Kara was met stomheid geslagen toen ze de enorme hal met eikenhouten lambrisering zag. Vanuit het midden van de hal leidde een trap omhoog naar een overloop met zuilen, waarvan ze nog net een glimp kon opvangen.
‘Dit had ik niet verwacht,’ zei ze.
‘Waar dacht je dan dat ik woonde? In een appartement in Londen?’
‘Dat zou zinniger zijn.’ Dit huis was toch veel te groot voor hem?
‘Ik houd van ruimte. Ik houd van het platteland. Eenvoudig gezegd: het bevalt me hier. Bovendien heb ik vaak gasten, soms zakelijk. Het huis is volmaakt voor me. Zal ik je rondleiden of heb je honger? Ik geloof dat het eten bijna klaar is.’
‘Dan gaan we eerst eten,’ zei Kara, nog steeds buiten adem van zowel het huis als van Blakes nabijheid.
‘Wat zie je er weer mooi uit.’ Zijn diepe hese stem bezorgde haar vlinders in haar buik. ‘Minstens zo sexy als vandaag in dat vreselijke mantelpakje.’
‘Hoe durf je mijn pakje vreselijk te noemen?’ vroeg ze quasiverontwaardigd. Haar dikke glanzende haar zwierde langs haar wangen toen ze haar hoofd achteroverboog en hem recht in de ogen keek.
‘O ja,’ zei hij, zijn lachen inhoudend. ‘Hoe kon ik dat vergeten? Het is je wapenrusting. Maar je hebt pech, Miss Redman. Mij schrikt het niet meer af. Je bent betoverend, wat je ook aanhebt.’
‘Zoiets hoor je niet te zeggen tegen je assistente,’ repliceerde ze, genietend van zijn geflirt.
‘Ik zou nog veel meer tegen je willen zeggen,’ zei hij hees, ‘maar niets daarvan zou op dit moment gepast zijn. Misschien later…’
Die toespeling wond haar nog meer op, en ze vroeg zich af of hij zou voorstellen dat ze bij hem bleef slapen.
De eetkamer was even indrukwekkend als de hal. Er lag een glanzende eikenhouten vloer en het plafond bestond uit balken. In het midden stond een lange eikenhouten tafel met plaats voor minstens twaalf personen. Gedekt voor alleen hen tweeën viel hij een beetje uit de toon. In het midden stond een kom met vers geplukte roze rozen, die heerlijk roken, en aan weerszijden van de kom stonden zilveren kandelaars met roze kaarsen.
‘Heb je al die moeite gedaan voor míj?’ vroeg ze, zo onder de indruk dat ze fluisterde.
‘Denk je soms dat je het niet waard bent? Kom, dan bewijs ik dat je dat wél bent.’ Zijn kus deed haar haar honger vergeten en wakkerde haar verlangen aan. Op het moment dat hij zijn handen op haar billen legde en haar tegen zich aan drukte, twijfelde ze er niet aan dat hij ook naar haar verlangde.
‘Blake!’
‘Hm-m? Wat is er?’
‘We mogen dit niet doen. We moeten gaan zitten. Stel je voor dat –’

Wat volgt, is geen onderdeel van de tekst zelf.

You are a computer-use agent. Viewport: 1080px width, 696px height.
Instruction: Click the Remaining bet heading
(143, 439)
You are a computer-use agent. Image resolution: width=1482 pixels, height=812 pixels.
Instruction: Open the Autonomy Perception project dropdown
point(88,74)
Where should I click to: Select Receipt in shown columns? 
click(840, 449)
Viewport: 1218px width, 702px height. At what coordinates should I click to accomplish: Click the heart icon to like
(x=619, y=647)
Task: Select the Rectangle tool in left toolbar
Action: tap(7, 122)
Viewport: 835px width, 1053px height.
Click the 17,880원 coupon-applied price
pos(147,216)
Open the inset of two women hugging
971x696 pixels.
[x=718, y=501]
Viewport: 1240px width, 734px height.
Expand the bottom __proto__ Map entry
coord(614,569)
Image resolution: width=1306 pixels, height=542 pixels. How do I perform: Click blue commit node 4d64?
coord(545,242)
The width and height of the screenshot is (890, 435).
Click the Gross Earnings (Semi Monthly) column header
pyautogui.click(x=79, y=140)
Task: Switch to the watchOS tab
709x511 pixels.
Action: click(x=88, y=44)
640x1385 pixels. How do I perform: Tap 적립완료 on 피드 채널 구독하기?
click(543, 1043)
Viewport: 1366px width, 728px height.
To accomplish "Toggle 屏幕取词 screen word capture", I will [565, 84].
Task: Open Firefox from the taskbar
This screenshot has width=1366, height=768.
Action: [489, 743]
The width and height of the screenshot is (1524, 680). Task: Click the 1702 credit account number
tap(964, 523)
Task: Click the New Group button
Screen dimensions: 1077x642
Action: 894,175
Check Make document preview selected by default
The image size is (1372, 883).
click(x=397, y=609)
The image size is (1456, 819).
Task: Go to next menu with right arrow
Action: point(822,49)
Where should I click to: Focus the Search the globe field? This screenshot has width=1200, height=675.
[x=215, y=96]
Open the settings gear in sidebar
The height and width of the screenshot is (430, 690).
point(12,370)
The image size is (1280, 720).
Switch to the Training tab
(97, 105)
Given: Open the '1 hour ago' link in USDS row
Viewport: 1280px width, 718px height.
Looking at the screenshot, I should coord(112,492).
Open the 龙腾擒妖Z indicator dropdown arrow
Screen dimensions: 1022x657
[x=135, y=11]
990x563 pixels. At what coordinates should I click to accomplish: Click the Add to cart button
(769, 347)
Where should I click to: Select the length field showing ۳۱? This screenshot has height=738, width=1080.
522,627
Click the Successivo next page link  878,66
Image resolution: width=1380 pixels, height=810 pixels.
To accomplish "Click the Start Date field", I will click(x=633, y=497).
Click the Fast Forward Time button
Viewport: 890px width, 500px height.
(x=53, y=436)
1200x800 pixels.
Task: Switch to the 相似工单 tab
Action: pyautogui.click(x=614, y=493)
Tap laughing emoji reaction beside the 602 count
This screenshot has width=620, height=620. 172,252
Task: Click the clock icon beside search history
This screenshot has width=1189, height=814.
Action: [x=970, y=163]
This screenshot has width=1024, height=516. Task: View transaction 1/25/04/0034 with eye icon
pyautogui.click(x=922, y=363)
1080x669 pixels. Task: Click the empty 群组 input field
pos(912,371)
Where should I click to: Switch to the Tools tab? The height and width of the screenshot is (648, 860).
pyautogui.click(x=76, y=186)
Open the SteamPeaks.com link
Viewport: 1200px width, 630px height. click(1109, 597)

Op dat moment hoorde Kara dat een vrouw haar keel schraapte en ze sprong naar achteren. Ze bloosde schuldbewust, maar Blake was zo kalm en ontspannen alsof ze alleen maar hadden staan praten.
‘O, Mrs. Beauman. Dit is Kara. Kara, Mrs. Beauman is mijn huishoudster.’
‘Aangenaam kennis te maken, Kara,’ zei de kleine vrouw vrolijk. ‘Blake overviel me toen hij zei dat hij iemand had uitgenodigd voor het eten. Meestal waarschuwt hij me langer van tevoren.’
‘Ik hoop dat ik u geen overlast bezorg,’ zei Kara meteen.
‘Helemaal niet.’
Kara wachtte tot Mrs. Beauman weg was voordat ze zich omdraaide naar Blake. ‘Dat was vreselijk gênant. Ze weet hopelijk toch wel dat ik alleen je assistente ben?’
‘Vanavond ben je dat niet, Kara. Je bent mijn… vriendin. Mijn… Wat je maar wilt. Mijn minnares misschien?’
Opnieuw kwam die verraderlijke blos op, ditmaal nog heviger. ‘Nee! In Italië was ik je minnares, maar nu is de situatie anders.’
‘O ja?’
‘Natuurlijk. Dat vertel ik je steeds.’
‘Maar je lichaam vertelt me iets anders,’ zei hij met hese stem. ‘Probeer het niet te verbergen of te ontkennen. Maar daar zullen we nu niet aan denken. Laten we gaan zitten. Mrs. Beauman houdt er niet van dat men haar laat wachten.’